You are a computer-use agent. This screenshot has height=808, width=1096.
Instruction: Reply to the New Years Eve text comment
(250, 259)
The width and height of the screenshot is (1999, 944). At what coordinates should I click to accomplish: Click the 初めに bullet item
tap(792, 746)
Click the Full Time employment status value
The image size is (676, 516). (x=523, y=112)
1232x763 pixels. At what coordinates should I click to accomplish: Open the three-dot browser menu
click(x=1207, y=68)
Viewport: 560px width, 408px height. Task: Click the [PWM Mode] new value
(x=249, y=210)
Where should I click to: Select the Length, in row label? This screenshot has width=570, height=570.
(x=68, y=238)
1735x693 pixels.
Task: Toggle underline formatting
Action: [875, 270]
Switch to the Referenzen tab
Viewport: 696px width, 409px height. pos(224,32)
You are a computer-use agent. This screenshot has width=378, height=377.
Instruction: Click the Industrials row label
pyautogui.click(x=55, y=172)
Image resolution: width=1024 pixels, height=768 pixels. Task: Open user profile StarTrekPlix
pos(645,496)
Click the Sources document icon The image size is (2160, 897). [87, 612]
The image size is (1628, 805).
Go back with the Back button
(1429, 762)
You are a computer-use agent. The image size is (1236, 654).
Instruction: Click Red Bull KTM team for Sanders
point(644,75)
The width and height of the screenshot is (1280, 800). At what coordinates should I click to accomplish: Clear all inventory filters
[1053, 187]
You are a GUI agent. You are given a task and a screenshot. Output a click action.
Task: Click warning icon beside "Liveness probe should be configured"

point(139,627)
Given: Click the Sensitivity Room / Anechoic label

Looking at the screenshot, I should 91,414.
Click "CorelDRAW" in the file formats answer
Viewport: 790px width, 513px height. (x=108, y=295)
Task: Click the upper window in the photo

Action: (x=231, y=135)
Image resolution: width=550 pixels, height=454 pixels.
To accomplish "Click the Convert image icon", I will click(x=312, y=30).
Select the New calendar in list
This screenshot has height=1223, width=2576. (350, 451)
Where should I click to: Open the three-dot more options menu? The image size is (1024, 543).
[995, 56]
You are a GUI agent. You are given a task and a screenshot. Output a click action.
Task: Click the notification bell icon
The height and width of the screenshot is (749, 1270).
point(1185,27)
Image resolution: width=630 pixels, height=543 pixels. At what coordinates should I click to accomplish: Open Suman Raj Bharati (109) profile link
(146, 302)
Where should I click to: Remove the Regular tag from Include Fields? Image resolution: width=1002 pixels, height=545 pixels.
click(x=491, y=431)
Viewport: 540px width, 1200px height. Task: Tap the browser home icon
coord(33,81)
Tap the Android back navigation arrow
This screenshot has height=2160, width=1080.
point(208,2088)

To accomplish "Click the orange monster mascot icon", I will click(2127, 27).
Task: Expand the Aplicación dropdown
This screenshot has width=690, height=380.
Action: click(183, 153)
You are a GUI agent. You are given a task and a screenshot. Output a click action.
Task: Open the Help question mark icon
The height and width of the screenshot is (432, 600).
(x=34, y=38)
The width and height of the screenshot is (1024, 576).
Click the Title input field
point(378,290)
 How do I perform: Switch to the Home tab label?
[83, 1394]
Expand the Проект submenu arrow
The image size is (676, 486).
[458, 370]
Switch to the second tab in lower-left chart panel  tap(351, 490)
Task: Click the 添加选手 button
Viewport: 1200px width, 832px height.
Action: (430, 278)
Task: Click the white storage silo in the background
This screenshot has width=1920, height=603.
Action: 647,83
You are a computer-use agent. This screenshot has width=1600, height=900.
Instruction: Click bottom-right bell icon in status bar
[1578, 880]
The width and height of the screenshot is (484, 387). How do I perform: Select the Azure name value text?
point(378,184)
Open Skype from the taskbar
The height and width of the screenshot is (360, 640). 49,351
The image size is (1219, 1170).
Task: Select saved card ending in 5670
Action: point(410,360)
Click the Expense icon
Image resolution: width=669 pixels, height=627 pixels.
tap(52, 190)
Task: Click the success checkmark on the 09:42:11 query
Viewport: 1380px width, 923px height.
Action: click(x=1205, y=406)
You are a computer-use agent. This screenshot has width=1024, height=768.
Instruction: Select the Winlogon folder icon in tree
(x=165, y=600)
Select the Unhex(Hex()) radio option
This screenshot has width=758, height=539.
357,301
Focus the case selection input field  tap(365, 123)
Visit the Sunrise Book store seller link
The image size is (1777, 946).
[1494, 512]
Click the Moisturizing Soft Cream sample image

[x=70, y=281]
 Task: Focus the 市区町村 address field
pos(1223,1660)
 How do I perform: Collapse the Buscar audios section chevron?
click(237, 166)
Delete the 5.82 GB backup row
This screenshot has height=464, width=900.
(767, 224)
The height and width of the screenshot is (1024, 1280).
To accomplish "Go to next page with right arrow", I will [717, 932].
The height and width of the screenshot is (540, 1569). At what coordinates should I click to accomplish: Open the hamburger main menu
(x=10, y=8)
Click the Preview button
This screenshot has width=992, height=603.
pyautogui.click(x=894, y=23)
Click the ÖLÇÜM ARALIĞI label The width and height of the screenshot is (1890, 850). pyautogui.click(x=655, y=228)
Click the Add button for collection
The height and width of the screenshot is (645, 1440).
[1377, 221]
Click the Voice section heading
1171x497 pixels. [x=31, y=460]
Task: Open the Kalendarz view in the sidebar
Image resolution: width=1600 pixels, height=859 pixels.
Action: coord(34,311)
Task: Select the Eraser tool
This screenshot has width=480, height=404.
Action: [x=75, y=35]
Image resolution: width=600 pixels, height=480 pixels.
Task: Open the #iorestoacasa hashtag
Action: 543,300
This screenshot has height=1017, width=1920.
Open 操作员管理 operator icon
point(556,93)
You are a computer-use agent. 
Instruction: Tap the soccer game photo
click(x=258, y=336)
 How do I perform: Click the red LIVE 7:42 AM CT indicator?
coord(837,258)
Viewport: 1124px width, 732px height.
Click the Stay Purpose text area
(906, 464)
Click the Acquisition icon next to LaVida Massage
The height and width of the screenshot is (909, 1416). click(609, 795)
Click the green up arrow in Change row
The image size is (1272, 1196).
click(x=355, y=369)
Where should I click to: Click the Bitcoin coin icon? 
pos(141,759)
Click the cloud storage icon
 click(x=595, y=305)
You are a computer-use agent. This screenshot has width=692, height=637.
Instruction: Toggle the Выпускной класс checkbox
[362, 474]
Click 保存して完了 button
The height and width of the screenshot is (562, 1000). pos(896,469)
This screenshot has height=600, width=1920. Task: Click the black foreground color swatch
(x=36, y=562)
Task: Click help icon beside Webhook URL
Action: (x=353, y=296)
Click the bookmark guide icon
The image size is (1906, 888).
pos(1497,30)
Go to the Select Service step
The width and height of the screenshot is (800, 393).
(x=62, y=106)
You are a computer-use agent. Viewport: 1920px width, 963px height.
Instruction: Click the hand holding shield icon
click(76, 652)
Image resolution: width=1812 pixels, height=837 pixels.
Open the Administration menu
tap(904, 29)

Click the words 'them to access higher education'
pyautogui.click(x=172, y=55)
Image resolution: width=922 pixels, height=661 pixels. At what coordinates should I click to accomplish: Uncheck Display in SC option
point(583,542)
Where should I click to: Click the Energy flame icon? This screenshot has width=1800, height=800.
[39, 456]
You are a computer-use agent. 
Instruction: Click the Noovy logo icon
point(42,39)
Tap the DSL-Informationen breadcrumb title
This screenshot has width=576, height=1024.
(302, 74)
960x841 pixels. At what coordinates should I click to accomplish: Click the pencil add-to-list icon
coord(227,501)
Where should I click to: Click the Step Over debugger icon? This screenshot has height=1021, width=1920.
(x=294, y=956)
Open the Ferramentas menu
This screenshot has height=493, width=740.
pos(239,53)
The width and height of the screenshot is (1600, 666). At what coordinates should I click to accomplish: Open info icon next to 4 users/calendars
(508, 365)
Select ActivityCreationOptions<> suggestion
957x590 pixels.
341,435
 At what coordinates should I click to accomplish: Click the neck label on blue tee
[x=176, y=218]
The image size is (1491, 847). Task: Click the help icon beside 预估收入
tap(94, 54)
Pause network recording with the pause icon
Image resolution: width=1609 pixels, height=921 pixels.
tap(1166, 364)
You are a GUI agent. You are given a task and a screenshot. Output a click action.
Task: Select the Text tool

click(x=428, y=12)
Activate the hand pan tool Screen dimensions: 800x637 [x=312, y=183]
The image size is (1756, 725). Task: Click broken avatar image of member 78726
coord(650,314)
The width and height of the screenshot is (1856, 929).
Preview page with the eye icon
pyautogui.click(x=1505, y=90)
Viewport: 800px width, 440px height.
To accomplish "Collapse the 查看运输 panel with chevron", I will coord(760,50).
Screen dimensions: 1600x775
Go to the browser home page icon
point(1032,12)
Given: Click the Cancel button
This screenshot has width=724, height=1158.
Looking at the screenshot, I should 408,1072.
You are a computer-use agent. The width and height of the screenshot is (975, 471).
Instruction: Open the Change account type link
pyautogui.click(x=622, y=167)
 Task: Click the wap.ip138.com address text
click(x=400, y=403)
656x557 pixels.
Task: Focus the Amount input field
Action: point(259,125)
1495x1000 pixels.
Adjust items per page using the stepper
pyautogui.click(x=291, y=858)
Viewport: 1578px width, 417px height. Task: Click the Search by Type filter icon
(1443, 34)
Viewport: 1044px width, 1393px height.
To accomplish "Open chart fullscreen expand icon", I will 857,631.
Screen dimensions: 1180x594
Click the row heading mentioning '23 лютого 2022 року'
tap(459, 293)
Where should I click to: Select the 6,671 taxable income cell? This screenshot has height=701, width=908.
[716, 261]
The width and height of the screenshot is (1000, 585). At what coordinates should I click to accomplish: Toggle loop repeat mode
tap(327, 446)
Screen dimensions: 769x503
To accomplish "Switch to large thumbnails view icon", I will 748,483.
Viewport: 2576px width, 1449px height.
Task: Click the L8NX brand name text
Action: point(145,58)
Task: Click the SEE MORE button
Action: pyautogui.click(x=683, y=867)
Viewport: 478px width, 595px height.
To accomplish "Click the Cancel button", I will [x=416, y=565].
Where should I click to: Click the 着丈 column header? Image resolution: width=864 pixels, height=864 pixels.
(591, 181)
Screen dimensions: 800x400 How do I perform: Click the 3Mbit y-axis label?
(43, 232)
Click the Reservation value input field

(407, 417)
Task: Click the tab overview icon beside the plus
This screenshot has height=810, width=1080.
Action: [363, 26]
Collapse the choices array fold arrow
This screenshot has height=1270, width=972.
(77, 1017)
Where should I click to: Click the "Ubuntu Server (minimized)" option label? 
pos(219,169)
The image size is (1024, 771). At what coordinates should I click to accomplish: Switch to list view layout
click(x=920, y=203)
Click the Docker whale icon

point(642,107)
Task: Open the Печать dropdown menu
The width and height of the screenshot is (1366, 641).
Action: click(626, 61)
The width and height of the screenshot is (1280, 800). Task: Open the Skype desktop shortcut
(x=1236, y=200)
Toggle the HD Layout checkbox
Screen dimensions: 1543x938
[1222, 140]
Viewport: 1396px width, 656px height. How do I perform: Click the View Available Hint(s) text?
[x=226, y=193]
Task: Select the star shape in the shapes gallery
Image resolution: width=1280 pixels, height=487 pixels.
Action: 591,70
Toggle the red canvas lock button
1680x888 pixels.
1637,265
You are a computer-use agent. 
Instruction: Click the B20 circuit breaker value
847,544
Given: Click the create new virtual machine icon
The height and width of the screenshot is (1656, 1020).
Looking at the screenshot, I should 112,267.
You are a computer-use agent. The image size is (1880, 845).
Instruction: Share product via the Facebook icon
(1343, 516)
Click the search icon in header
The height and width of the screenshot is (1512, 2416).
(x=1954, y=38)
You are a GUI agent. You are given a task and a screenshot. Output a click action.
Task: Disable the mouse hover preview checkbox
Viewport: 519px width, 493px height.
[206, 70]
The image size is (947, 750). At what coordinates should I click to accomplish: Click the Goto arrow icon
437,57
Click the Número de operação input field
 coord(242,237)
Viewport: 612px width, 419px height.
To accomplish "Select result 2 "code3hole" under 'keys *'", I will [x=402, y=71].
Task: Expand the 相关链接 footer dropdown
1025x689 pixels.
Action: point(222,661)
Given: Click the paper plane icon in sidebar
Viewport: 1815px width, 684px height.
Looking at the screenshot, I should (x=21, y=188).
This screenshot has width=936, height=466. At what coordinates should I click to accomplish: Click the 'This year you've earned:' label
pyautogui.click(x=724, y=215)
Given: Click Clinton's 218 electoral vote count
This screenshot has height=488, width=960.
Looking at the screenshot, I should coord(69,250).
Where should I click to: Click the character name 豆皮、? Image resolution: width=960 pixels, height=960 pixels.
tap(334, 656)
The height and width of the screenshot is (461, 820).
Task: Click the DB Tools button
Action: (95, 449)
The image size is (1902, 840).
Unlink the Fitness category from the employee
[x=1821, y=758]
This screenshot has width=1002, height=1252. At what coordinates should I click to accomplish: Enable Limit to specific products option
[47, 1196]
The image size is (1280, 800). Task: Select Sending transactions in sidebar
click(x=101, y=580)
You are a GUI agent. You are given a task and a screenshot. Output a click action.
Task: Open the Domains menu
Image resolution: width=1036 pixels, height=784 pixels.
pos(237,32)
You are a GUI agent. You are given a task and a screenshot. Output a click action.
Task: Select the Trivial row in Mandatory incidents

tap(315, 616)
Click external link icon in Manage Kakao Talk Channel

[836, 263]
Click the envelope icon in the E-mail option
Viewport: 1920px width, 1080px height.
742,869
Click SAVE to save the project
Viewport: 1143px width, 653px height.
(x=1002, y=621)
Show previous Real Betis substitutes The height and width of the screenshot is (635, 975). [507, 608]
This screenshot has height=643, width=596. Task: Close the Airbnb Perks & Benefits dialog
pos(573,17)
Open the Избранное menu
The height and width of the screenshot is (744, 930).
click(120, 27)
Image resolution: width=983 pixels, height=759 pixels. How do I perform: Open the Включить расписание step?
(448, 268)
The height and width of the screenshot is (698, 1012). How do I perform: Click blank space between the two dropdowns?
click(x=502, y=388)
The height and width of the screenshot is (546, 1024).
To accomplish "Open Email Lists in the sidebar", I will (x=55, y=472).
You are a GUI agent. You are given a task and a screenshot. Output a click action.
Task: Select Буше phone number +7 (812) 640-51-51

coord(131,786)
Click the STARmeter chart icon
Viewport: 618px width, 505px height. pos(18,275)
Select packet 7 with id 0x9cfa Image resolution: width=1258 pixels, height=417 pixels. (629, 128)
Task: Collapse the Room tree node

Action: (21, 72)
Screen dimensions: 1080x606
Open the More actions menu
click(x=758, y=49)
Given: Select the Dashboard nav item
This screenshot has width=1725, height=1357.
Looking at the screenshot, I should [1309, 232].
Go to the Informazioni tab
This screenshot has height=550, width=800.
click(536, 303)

Assigned task — Show the lines of the records above that mention "Cancel".

Finished exercise —
Given: Click the Cancel button
To accomplish "Click the Cancel button", I will [x=416, y=565].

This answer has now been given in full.